Ways to create hope are laid out by countless mentors and counselors. The steps include taking an initial stock of your life and assessing where you are with yourself, your goals, and with your plans for the future. Managing stress through calming practices such as meditation, acknowledging gratitude, and spending time in nature all help us visualize a positive future. Finally, the concept of guarding against negativism – either in the media or through friends and family who relish the perpetuation of bad and scary news – is critical to maintaining a strong core of hope. Check out my full post from 2019 here.
2019 was a tough year, as were the years leading up to it and the years since then. I write about it again here where I talk about the things that I’m hopeful about, in spite of devastating circumstances in the world around me. The main thesis of my words in this post was: Without hope, we’re guaranteed to come up empty handed.
Individually we can decide if we’ll be investors in hope as we plod through civil unrest, a multi-year pandemic, climate change, and now, war, let alone all the socio-economic and civic unrest that seem to carry over from one decade to the next. We can give up or we can set aside our discouragement and double down on efforts to keep hoping for a future without the destruction of all that we know and love.
Anne Lamott reminds us that hope requires our active participation. In 2018, she wrote a beautiful piece, “Show Up With Hope,” for National Geographic.

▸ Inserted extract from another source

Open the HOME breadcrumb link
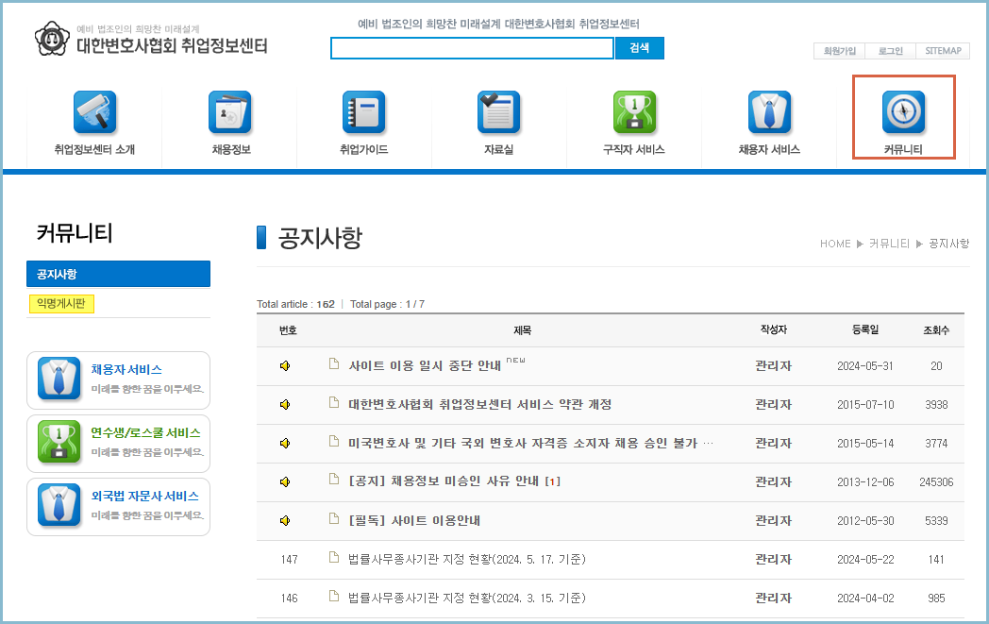989x624 pixels. pyautogui.click(x=835, y=244)
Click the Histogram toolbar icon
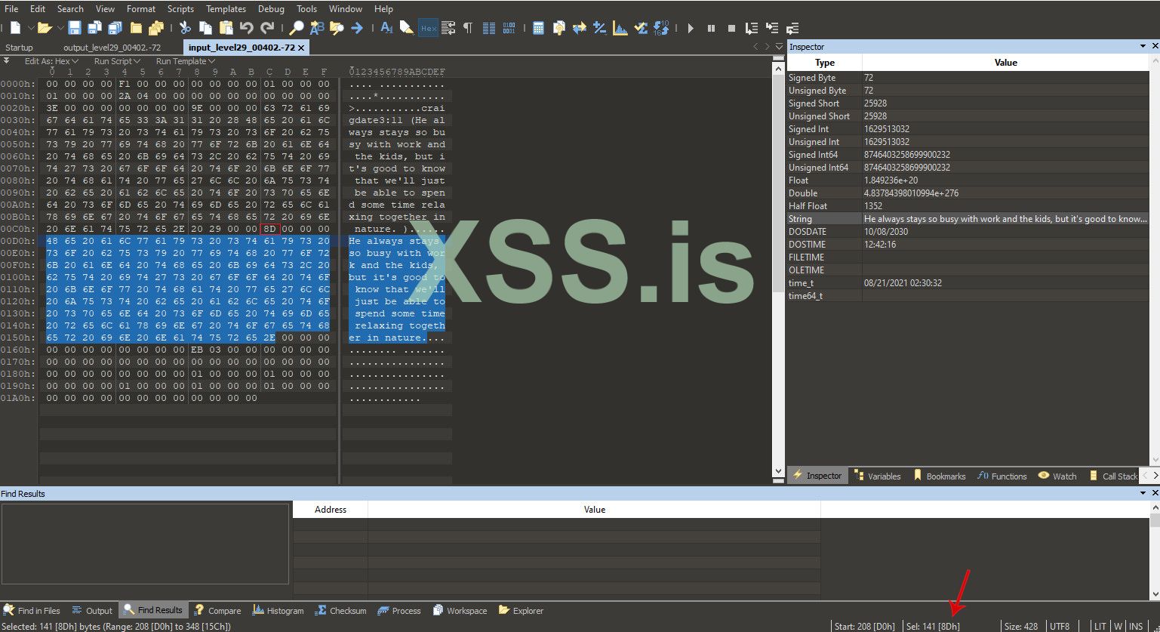Image resolution: width=1160 pixels, height=632 pixels. click(620, 28)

She so eloquently says, “Sometimes hope is a radical act, sometimes a quietly merciful response, sometimes a second wind, or just an increased awareness of goodness and beauty.” It makes me wonder, where do you find hope?
I find hope in strong leaders who care nothing for themselves but only for the well-being of our human race. I find hope that we can live in the beauty Anne speaks of without first having to wonder if we’ll make it to the end safe and sound. I find hope in technology and the smart people who harness the answers to our many problems. And I find hope in myself. I know the simple things that bring me joy and happiness – my human and furry friends, reading, and an imagination that will last the rest of my days. I’ll do my best to keep hope alive.
We really have little choice. If we want to salvage the remaining years of our seniordom, we must become Investors in Hope.